* What you need to do
Set out the lines as a numbered list, skipping any blank lines. Begin with the first line and stop after the line that contains "rsi-value-label: 22.16 is". Include both of those lines.

* Entries supplied
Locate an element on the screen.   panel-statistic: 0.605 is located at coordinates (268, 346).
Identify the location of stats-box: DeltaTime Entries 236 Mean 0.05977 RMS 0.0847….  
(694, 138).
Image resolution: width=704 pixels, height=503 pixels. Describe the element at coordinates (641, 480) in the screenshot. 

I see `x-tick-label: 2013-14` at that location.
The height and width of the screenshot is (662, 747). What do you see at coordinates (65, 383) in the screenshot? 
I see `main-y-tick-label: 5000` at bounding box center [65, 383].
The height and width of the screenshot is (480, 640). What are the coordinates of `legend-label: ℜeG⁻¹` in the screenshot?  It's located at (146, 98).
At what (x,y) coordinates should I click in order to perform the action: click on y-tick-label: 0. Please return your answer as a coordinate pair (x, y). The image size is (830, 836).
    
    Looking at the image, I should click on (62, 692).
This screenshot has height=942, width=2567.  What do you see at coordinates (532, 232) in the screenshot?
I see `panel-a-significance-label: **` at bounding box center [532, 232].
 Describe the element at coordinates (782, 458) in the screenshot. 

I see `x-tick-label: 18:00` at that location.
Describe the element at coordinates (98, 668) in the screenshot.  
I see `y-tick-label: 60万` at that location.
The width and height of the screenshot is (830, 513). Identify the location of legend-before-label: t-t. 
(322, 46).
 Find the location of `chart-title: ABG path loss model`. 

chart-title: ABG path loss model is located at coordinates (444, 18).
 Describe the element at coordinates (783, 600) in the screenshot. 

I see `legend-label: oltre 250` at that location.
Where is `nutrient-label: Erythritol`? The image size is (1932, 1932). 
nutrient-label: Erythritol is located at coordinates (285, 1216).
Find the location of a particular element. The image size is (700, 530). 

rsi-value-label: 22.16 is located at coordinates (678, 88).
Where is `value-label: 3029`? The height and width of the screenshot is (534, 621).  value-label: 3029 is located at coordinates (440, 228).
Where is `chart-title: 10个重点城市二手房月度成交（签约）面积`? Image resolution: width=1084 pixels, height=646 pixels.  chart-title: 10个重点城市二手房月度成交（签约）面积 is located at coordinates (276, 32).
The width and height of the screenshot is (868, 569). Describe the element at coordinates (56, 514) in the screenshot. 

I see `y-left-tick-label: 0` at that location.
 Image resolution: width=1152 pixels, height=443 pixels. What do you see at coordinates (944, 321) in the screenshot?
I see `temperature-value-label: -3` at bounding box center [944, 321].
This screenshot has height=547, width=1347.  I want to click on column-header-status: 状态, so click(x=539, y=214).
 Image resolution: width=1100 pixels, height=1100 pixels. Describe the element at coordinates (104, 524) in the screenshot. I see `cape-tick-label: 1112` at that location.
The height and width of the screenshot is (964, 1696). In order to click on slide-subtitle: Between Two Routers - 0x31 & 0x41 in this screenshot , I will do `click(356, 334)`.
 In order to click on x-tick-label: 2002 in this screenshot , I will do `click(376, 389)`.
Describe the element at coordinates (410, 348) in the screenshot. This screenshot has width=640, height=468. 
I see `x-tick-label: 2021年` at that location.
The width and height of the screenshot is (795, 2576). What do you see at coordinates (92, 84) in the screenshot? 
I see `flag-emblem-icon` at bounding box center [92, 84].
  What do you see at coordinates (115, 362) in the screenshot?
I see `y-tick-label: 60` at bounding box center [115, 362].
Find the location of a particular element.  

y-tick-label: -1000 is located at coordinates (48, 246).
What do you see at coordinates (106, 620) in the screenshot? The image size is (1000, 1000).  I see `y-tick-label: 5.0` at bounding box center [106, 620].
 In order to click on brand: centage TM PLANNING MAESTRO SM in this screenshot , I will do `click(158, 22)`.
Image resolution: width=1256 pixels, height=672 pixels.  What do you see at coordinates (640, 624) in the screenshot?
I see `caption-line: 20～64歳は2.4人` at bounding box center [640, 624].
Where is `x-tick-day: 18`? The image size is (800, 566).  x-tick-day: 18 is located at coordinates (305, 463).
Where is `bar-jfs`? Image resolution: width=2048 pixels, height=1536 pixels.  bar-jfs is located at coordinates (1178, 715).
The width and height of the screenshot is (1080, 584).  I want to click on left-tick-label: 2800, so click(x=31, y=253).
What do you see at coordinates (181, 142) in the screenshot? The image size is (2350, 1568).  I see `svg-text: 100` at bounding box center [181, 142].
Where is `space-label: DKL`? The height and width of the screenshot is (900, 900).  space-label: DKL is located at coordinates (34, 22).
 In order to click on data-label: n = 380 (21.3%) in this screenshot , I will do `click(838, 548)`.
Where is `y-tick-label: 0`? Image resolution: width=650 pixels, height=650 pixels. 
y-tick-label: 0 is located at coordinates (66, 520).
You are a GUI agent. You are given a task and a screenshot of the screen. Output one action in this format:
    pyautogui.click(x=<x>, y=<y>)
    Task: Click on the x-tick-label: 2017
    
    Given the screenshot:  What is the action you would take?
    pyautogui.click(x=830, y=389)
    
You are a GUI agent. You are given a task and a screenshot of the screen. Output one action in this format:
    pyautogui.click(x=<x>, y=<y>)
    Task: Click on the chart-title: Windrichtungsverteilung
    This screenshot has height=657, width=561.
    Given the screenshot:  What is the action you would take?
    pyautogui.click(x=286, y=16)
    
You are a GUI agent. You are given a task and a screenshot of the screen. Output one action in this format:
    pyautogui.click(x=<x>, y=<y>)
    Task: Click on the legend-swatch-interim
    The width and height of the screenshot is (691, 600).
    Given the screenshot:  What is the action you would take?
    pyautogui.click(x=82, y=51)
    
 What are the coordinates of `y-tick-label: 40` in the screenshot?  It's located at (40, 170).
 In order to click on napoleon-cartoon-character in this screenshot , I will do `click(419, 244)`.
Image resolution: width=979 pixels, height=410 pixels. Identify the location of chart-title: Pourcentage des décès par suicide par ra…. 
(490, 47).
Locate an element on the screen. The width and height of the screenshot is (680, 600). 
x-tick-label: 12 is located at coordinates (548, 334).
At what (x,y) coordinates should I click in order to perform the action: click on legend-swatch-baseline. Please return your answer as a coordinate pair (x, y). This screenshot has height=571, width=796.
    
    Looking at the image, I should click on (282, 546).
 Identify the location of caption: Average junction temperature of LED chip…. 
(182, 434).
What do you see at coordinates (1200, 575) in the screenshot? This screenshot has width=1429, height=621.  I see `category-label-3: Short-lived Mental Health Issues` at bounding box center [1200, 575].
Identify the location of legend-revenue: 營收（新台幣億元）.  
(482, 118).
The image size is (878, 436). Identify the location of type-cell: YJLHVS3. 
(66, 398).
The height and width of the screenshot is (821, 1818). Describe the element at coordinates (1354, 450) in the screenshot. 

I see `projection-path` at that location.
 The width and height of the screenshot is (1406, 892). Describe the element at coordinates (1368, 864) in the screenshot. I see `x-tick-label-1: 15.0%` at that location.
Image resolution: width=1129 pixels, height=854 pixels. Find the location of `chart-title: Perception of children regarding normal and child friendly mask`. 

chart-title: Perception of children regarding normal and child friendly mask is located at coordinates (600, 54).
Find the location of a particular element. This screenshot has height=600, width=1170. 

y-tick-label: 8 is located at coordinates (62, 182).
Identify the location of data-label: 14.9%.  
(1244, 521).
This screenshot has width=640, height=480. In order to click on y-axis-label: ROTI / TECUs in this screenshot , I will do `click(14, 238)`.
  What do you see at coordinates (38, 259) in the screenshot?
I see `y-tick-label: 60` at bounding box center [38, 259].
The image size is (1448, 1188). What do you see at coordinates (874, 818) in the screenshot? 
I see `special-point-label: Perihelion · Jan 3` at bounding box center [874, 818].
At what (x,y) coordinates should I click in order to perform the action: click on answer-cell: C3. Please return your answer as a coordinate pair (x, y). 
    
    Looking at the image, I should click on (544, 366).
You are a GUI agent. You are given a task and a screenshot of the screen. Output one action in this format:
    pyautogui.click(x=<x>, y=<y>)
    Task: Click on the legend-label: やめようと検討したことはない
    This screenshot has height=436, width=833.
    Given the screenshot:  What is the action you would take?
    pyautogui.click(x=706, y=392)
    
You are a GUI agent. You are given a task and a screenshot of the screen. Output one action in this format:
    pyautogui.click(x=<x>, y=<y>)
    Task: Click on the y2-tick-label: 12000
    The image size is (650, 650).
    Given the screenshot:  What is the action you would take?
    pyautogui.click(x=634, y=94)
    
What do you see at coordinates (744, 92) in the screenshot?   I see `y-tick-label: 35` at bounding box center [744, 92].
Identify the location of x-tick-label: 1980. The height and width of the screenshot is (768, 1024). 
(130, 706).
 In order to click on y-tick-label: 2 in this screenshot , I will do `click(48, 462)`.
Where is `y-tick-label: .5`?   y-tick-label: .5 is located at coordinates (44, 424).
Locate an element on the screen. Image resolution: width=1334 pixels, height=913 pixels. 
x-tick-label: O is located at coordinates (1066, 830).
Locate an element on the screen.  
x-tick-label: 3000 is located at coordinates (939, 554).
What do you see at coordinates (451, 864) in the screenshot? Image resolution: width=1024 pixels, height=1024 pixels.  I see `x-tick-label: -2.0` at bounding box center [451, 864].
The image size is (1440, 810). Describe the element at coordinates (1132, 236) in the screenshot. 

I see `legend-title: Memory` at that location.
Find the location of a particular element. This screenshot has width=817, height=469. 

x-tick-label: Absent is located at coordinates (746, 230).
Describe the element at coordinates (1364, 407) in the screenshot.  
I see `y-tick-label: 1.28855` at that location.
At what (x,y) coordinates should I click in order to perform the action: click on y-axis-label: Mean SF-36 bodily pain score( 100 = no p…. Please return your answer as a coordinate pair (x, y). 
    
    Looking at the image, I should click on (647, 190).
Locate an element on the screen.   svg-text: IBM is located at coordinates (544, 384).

* Result of the task
1. Locate an element on the screen.   panel-statistic: 0.605 is located at coordinates (268, 346).
2. Identify the location of stats-box: DeltaTime Entries 236 Mean 0.05977 RMS 0.0847….  
3. (694, 138).
4. Image resolution: width=704 pixels, height=503 pixels. Describe the element at coordinates (641, 480) in the screenshot. 
5. I see `x-tick-label: 2013-14` at that location.
6. The height and width of the screenshot is (662, 747). What do you see at coordinates (65, 383) in the screenshot? 
7. I see `main-y-tick-label: 5000` at bounding box center [65, 383].
8. The height and width of the screenshot is (480, 640). What are the coordinates of `legend-label: ℜeG⁻¹` in the screenshot?  It's located at (146, 98).
9. At what (x,y) coordinates should I click in order to perform the action: click on y-tick-label: 0. Please return your answer as a coordinate pair (x, y). The image size is (830, 836).
10.     Looking at the image, I should click on (62, 692).
11. This screenshot has height=942, width=2567.  What do you see at coordinates (532, 232) in the screenshot?
12. I see `panel-a-significance-label: **` at bounding box center [532, 232].
13.  Describe the element at coordinates (782, 458) in the screenshot. 
14. I see `x-tick-label: 18:00` at that location.
15. Describe the element at coordinates (98, 668) in the screenshot.  
16. I see `y-tick-label: 60万` at that location.
17. The width and height of the screenshot is (830, 513). Identify the location of legend-before-label: t-t. 
18. (322, 46).
19.  Find the location of `chart-title: ABG path loss model`. 
20. chart-title: ABG path loss model is located at coordinates (444, 18).
21.  Describe the element at coordinates (783, 600) in the screenshot. 
22. I see `legend-label: oltre 250` at that location.
23. Where is `nutrient-label: Erythritol`? The image size is (1932, 1932). 
24. nutrient-label: Erythritol is located at coordinates (285, 1216).
25. Find the location of a particular element. The image size is (700, 530). 
26. rsi-value-label: 22.16 is located at coordinates (678, 88).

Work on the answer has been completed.